IntelliSense will help you complete the values if you need to see what is available.

Now you should be ready to start working inside VS Code. However, I recommend reading the release notes when new updates are made as the developer community is extremely active improving VS Code and there is always new and useful features being added.

While VSCode has a built-in integrated terminal, I like the cmder tool for my terminal use. If you aren't familiar with cmder check it out, very versatile, run multiple terminals and languages. Best of all a Quake mode.

http://cmder.net

For more info check out my post on it http://blog.matticus.net/2017/03/cmder-enhance-your-windows-terminal.html

Connecting to a database and executing SQL queries
There are many tricks and ways to work within VS Code but here is a simply walk through on the basics to get you started.

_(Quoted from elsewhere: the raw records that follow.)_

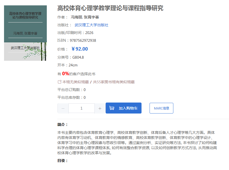Click the 简介 section heading
The width and height of the screenshot is (229, 170).
pos(63,124)
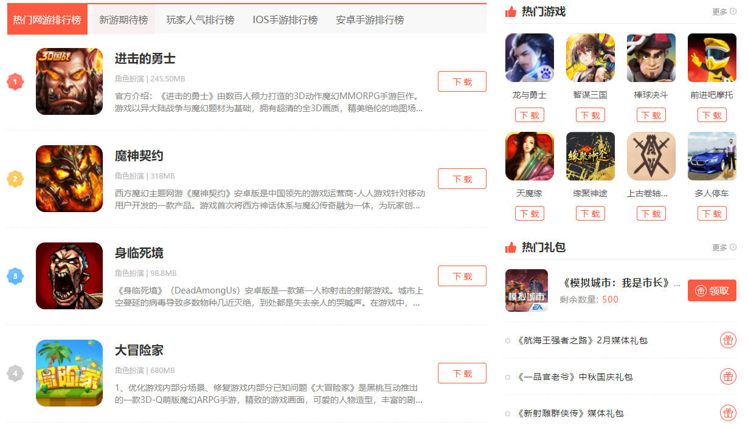The image size is (748, 429).
Task: Open the 多人停车 car game icon
Action: (x=712, y=156)
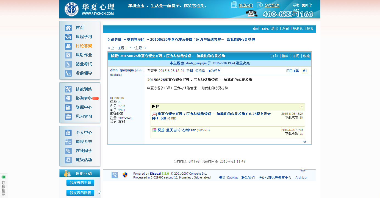This screenshot has width=380, height=198.
Task: Click the 切换专业 icon in header
Action: coord(234,5)
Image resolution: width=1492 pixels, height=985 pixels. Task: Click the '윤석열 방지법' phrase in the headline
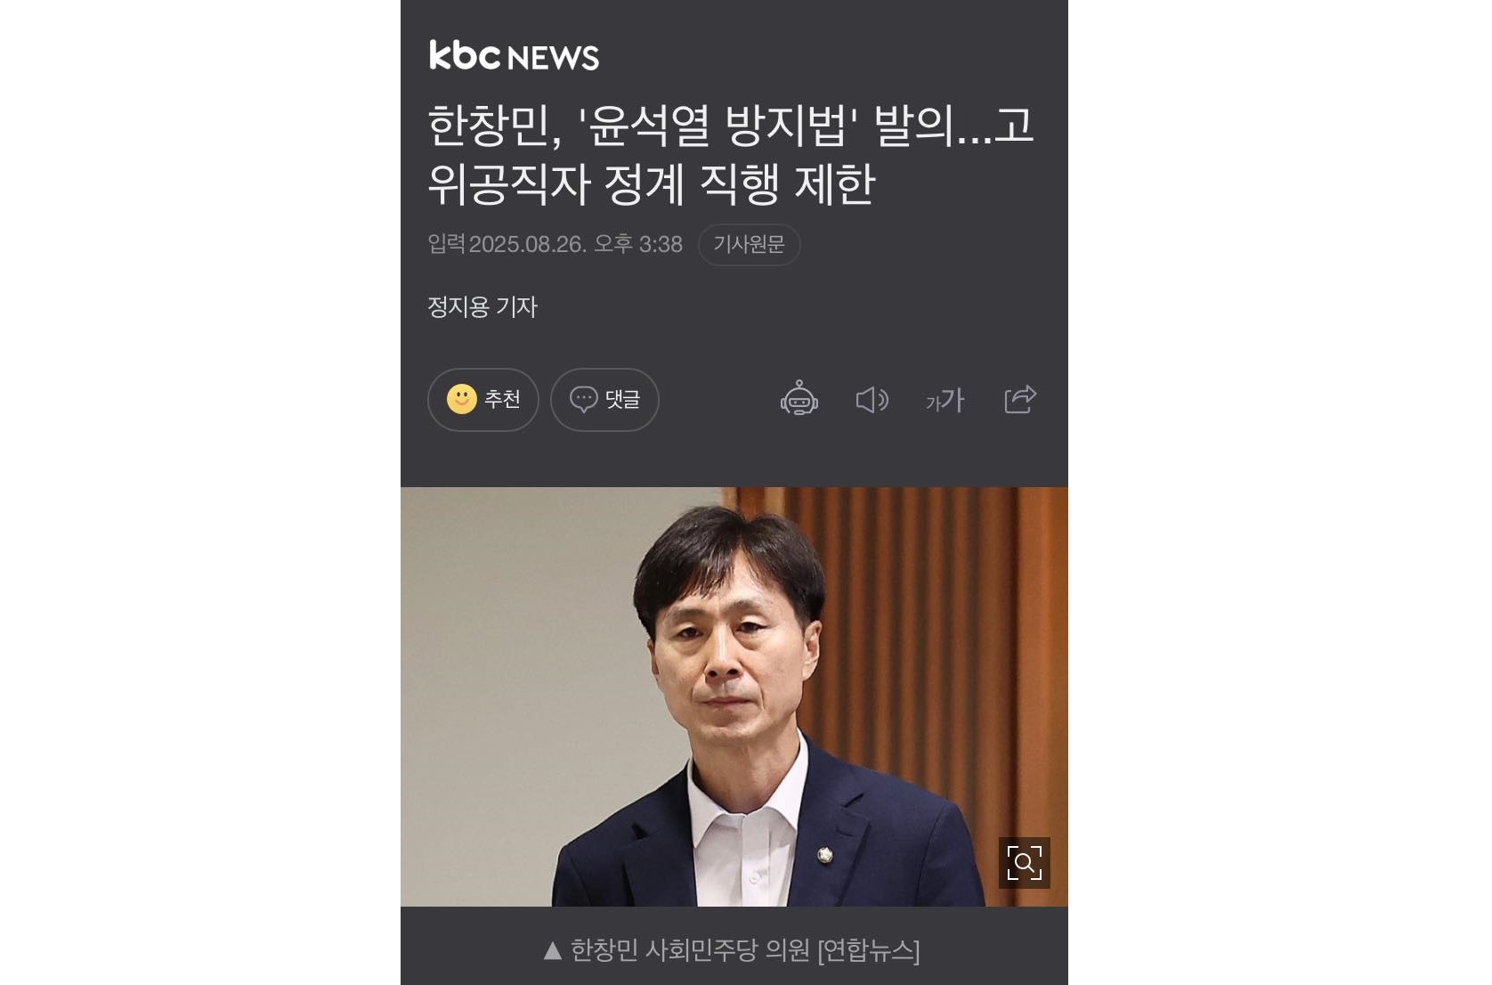[x=718, y=126]
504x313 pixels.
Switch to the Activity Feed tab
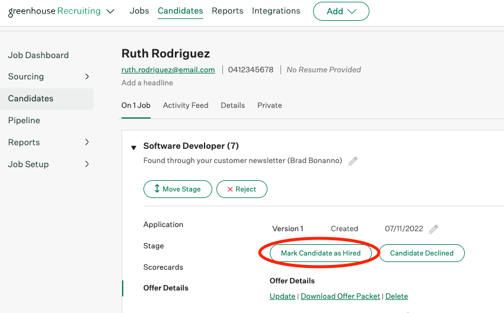[186, 106]
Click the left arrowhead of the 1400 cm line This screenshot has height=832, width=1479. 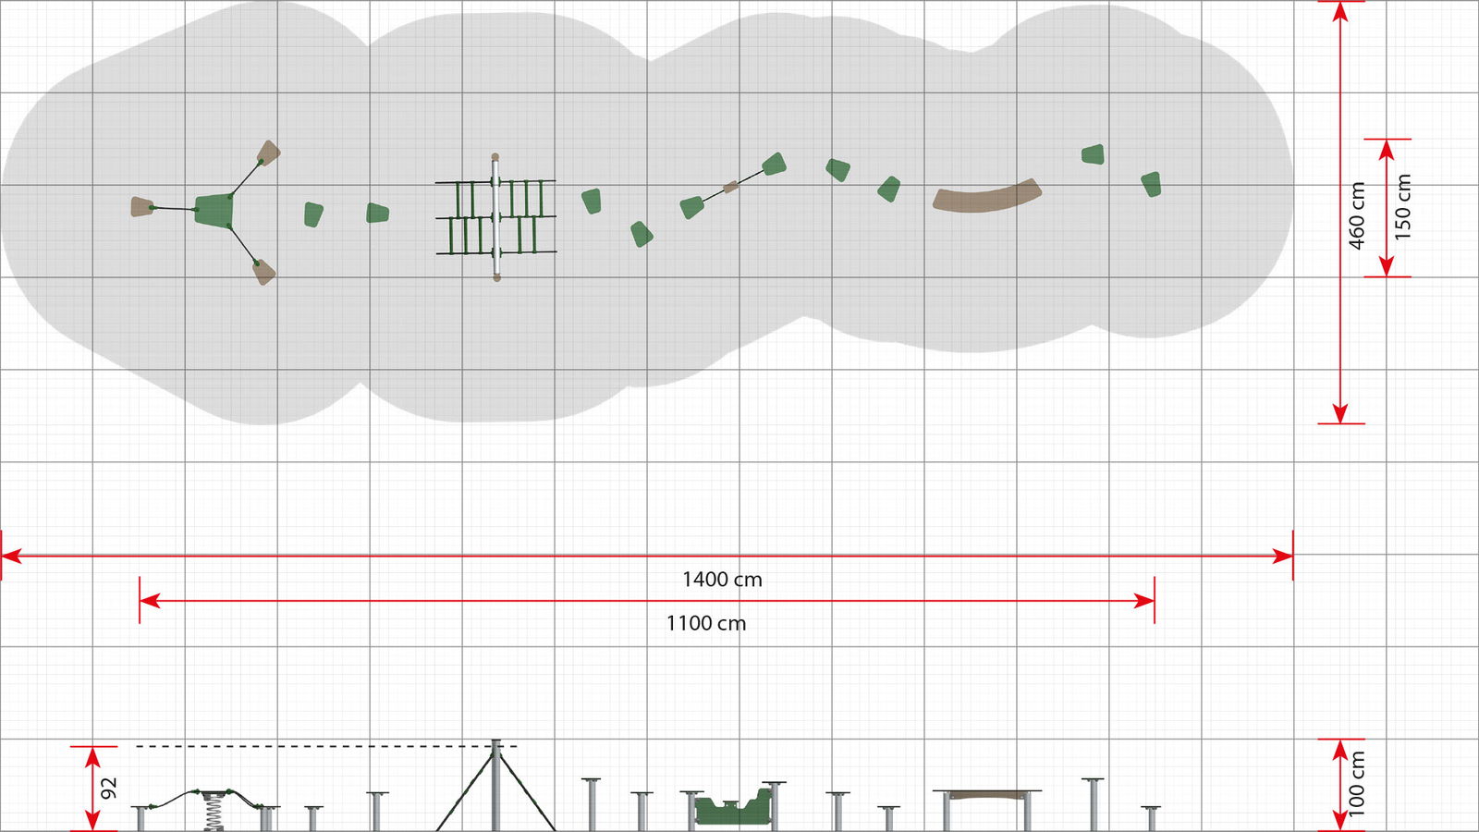11,556

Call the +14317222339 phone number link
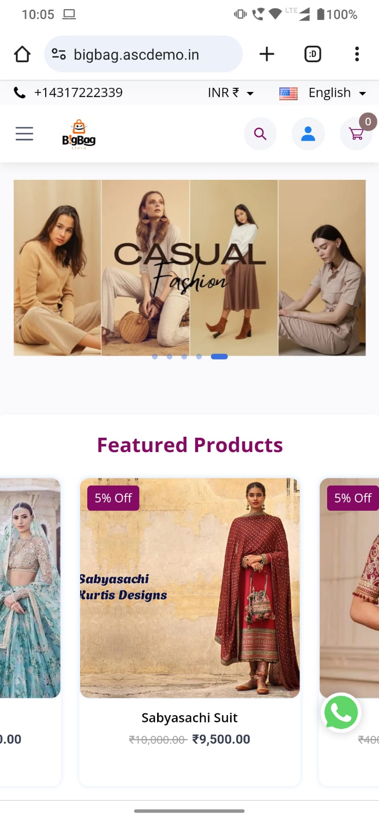79,92
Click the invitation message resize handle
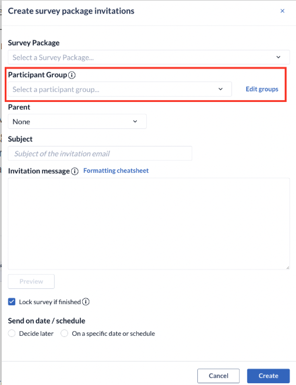The height and width of the screenshot is (385, 296). pos(288,267)
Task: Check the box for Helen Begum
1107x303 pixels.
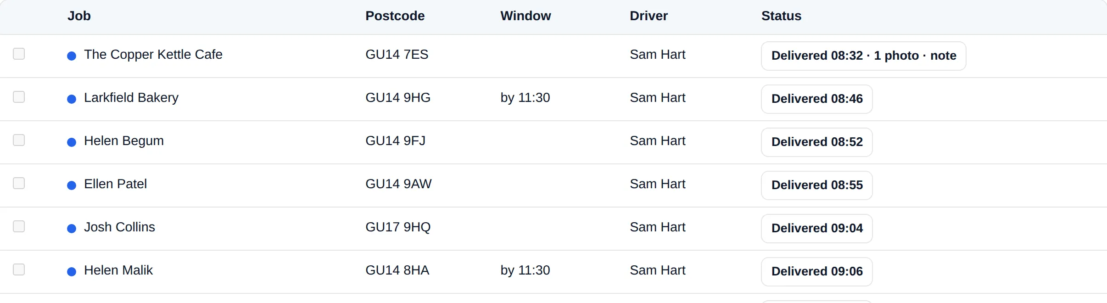Action: click(19, 140)
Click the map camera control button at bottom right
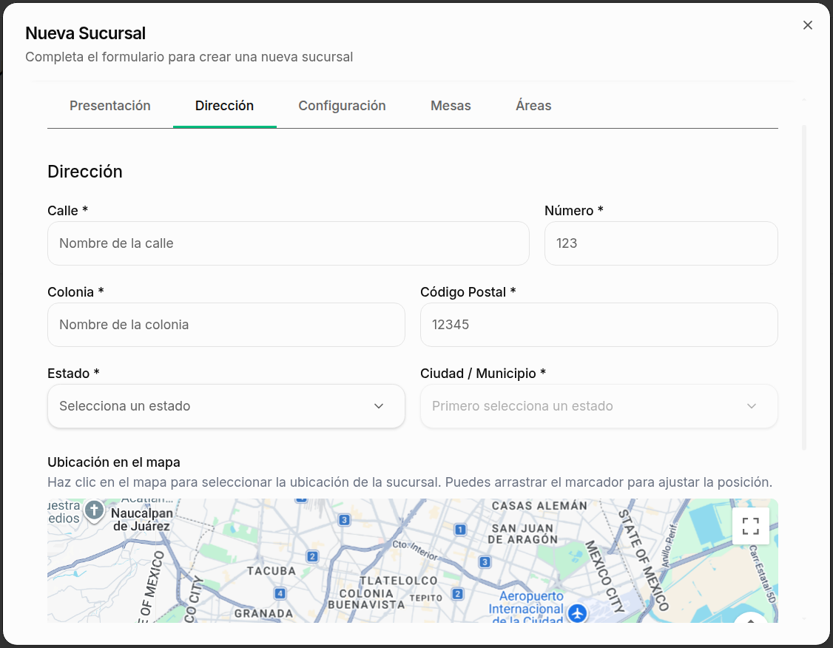This screenshot has height=648, width=833. click(751, 618)
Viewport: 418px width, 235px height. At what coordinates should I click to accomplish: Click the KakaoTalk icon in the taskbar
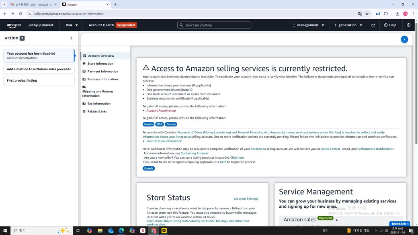[x=164, y=231]
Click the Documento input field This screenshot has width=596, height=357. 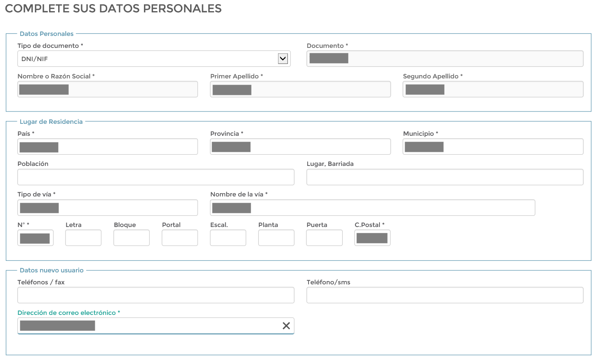click(445, 59)
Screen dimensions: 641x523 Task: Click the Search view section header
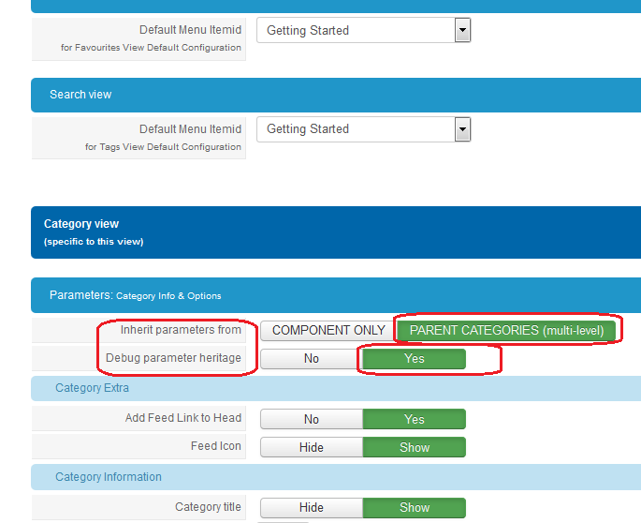coord(80,95)
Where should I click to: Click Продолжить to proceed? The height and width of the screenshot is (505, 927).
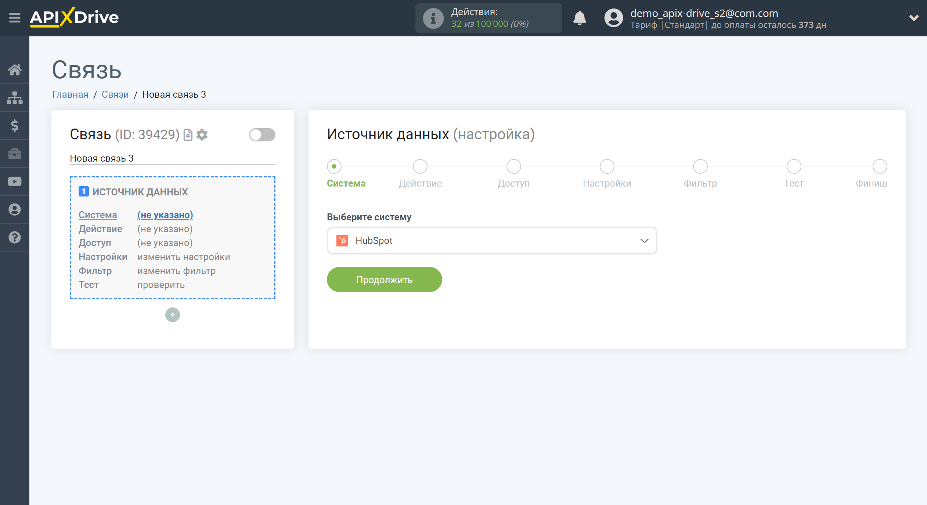(384, 279)
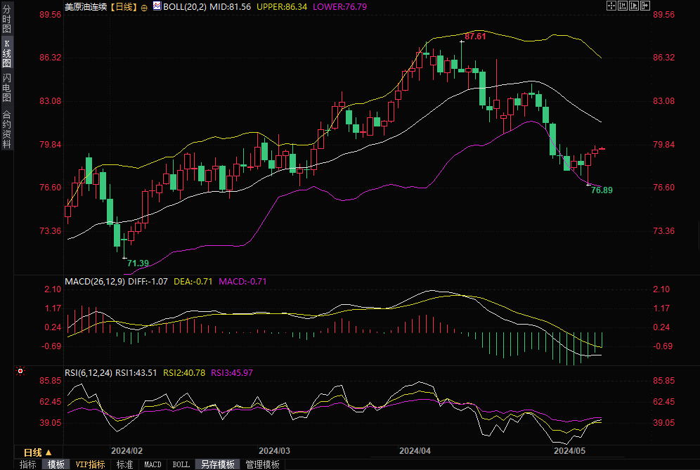Click the range-start measurement icon at top right
Screen dimensions: 700x470
(x=621, y=6)
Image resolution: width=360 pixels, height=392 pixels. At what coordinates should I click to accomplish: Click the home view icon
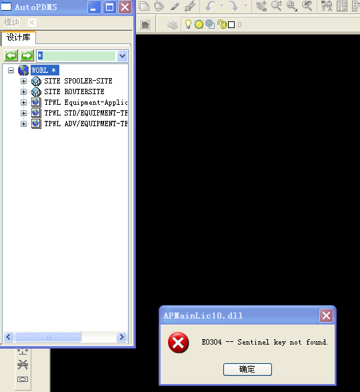(x=145, y=25)
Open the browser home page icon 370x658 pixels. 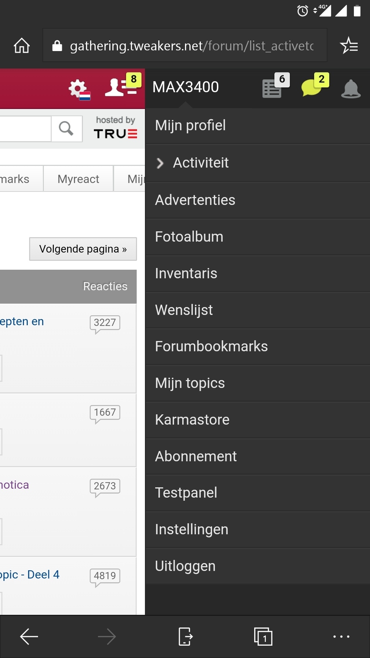click(22, 45)
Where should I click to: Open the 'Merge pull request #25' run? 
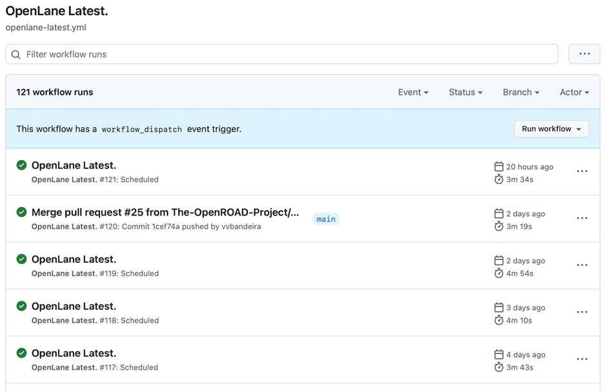165,212
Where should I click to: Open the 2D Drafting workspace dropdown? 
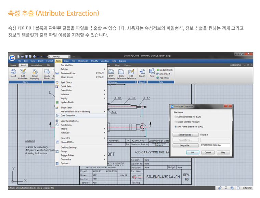[69, 56]
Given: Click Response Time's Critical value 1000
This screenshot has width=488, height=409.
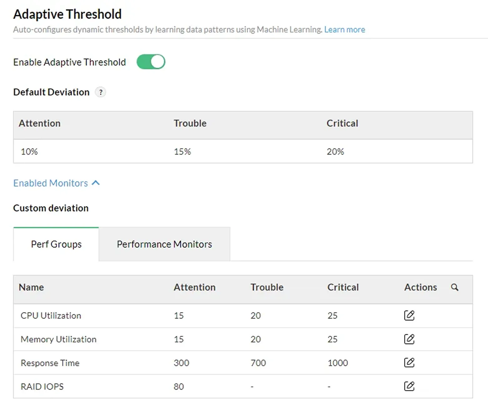Looking at the screenshot, I should click(338, 363).
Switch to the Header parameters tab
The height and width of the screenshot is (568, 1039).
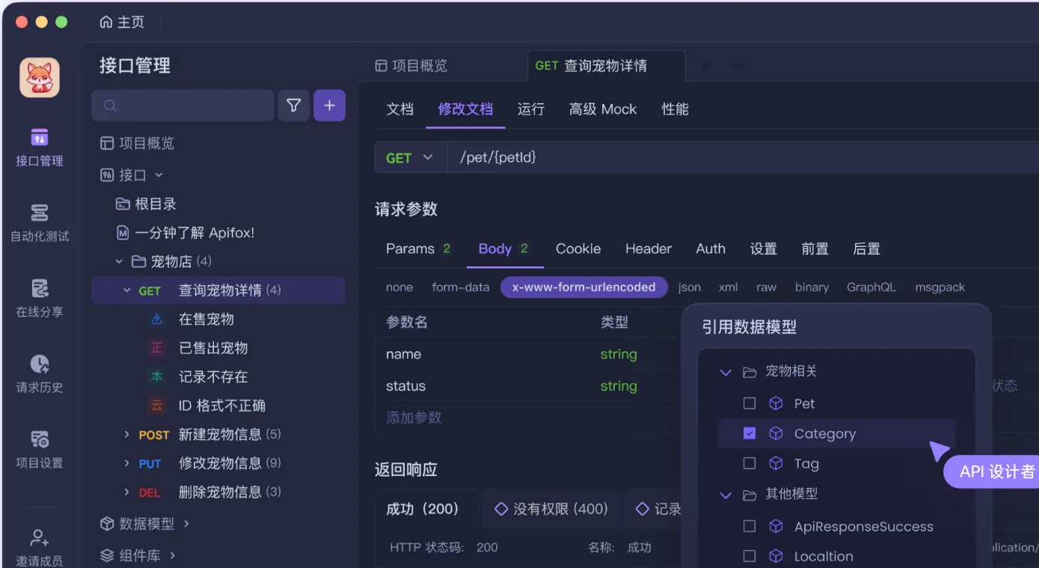tap(648, 249)
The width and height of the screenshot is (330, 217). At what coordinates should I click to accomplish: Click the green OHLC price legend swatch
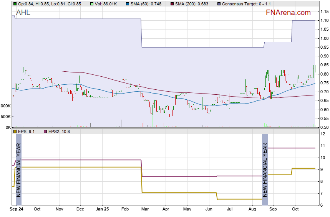tap(15, 4)
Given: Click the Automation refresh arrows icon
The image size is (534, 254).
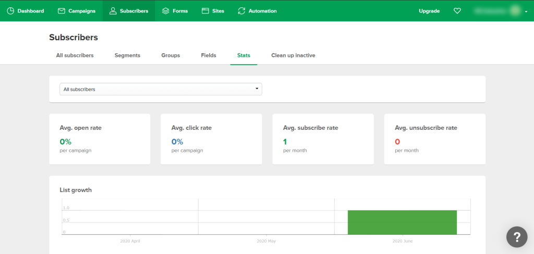Looking at the screenshot, I should pyautogui.click(x=241, y=11).
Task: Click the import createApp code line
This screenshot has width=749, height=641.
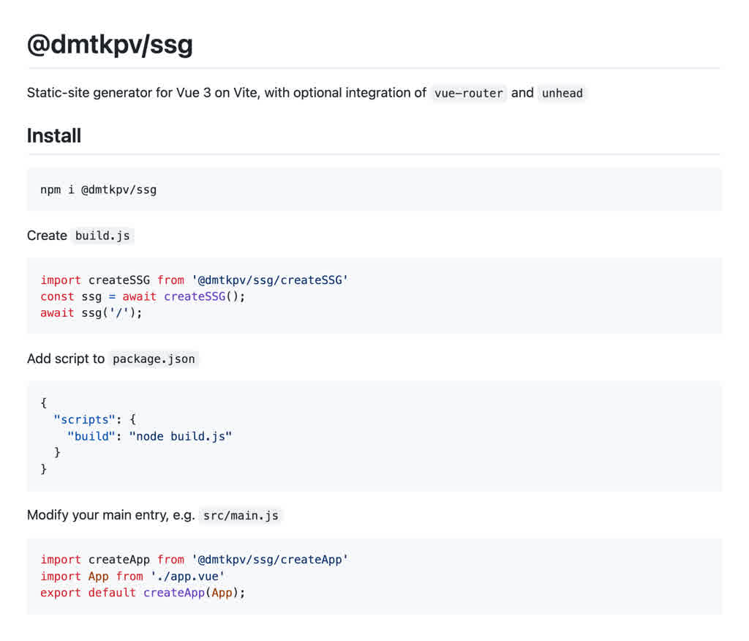Action: tap(194, 560)
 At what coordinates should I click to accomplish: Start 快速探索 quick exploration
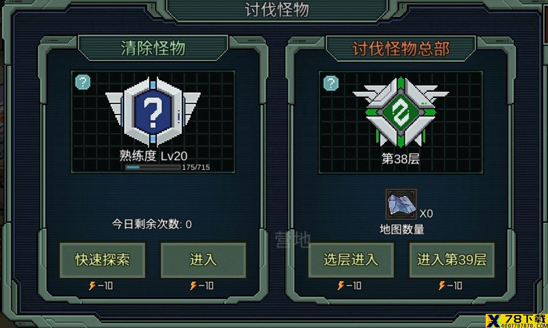click(x=103, y=260)
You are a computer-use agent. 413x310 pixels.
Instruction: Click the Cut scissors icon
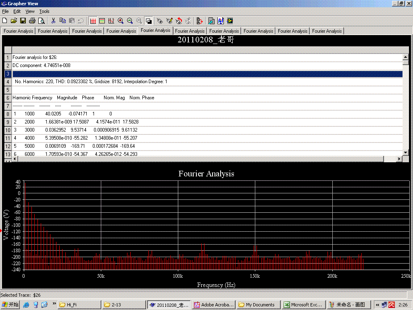(x=53, y=21)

Open VS Code if you haven't already
You do not need to open a folder or save files just to run queries but it could be beneficial. Think of a folder like a Project/Solution, but in a simplier (faster) format. This works great with Git and cross platform collaboration.
For the case of this walk through just create a new file (click New File on the welcome page)
Without saving the file, lets make sure we are in the right language mode.

Click the current language in the tray menu (e.g. Plain Text)

This will open the command palette with prompts to select the language. Either browse or type to find your language and select it.

Now the correct SQL language is shown in the tray menu

Now the color coding and formatting, along with IntelliSense, will be suitable for SQL Server development.

TIP: When you save a file then the language mode is automatically detected based on the file extention.
Press Ctrl+Shift+P to open the Command Palette
Type "mssql" and select the mssql: Connect option or press Ctrl+Shift+C

TIP: Make sure your focus is in a file with the SQL language set and not any other areas of VSCode when you press Ctrl+Shift+C as otherwise it will open a console as per those keyboard shortcuts default.
Select an existing connection profile or select the Create Connection Profile to create a new one. So lets create one.
Follow the wizard filling out your server/instance, database (optional), authentication etc.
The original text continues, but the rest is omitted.